-------- RECORDS SUPPLIED
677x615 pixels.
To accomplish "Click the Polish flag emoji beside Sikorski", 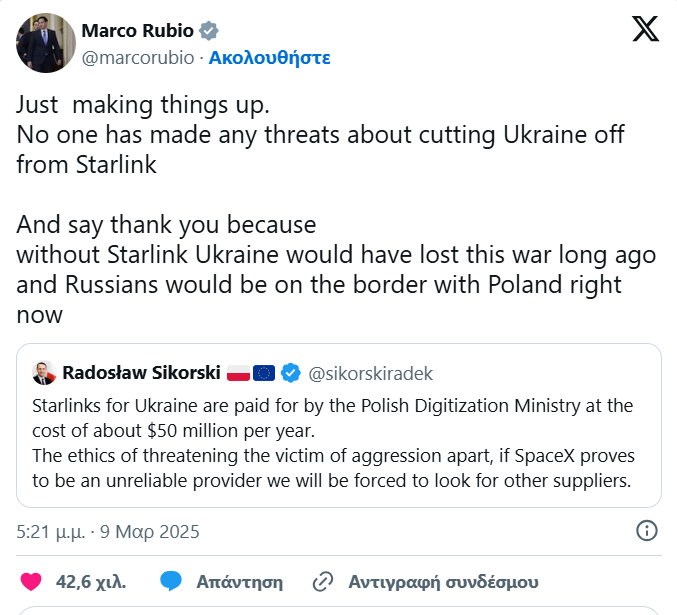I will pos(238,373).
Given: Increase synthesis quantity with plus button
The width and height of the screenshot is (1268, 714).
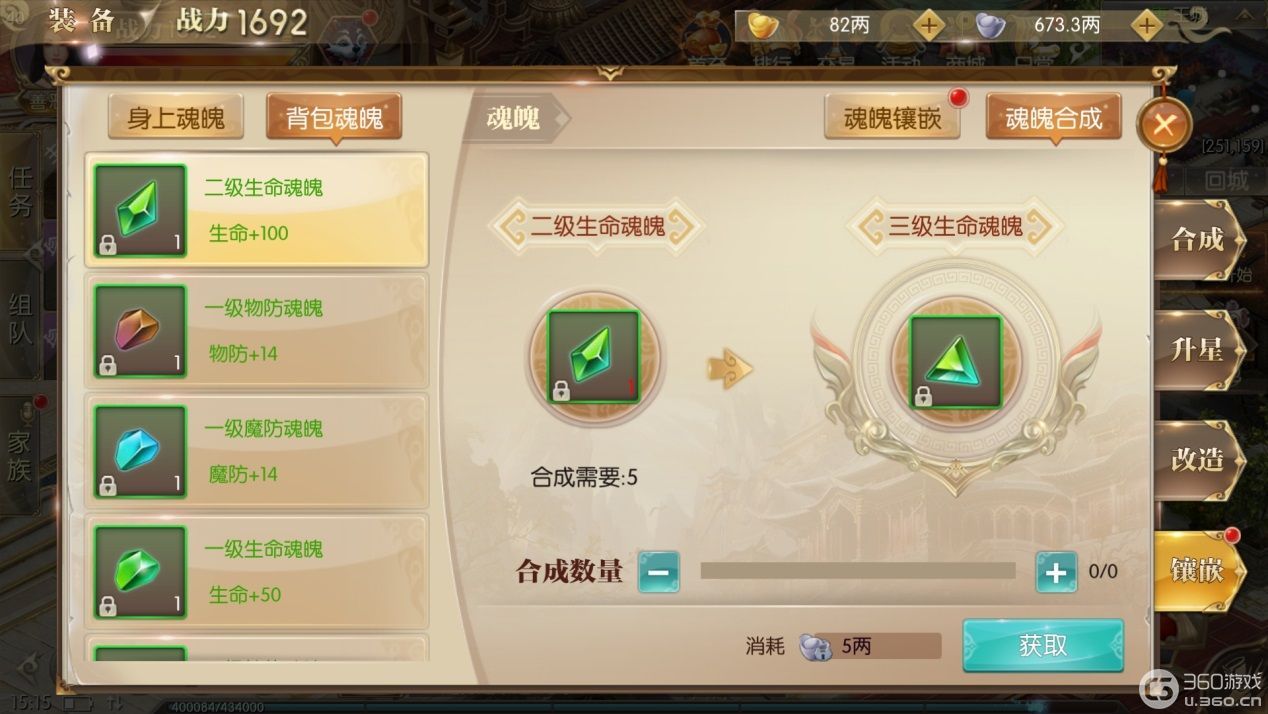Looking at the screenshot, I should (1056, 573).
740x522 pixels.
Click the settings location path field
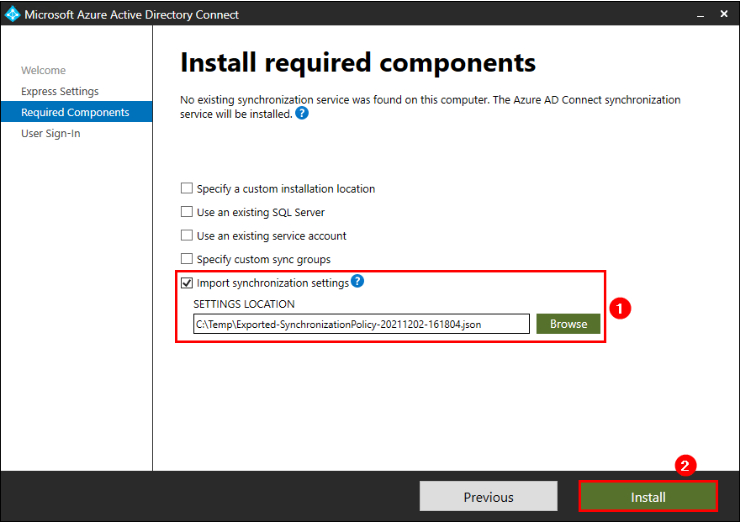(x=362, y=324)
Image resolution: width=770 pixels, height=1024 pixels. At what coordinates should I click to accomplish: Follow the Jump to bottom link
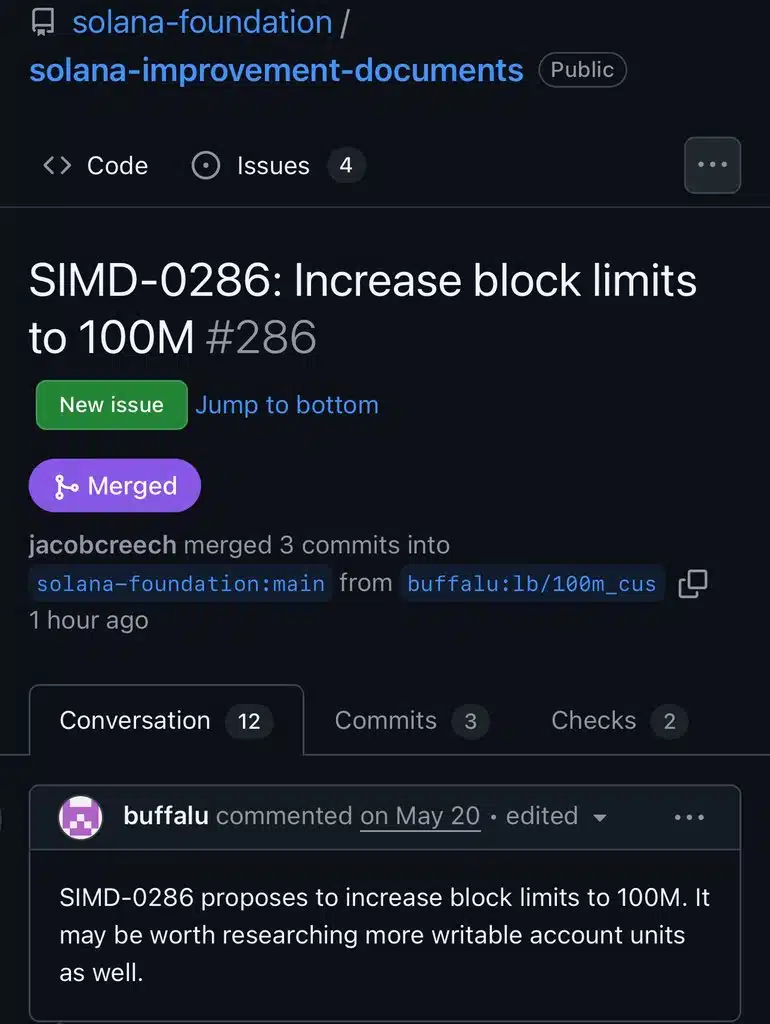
----------------
TASK DETAILS: Copy nothing but the lines from the line that contains "The width and" through the end of the listing, exactly, and keep pictures out of it.

RESPONSE TO THIS TASK:
The width and height of the screenshot is (1268, 714).
Looking at the screenshot, I should (1056, 573).
740x522 pixels.
Click the settings location path field
(x=362, y=324)
Image resolution: width=770 pixels, height=1024 pixels. At what coordinates should I click to accomplish: Follow the Jump to bottom link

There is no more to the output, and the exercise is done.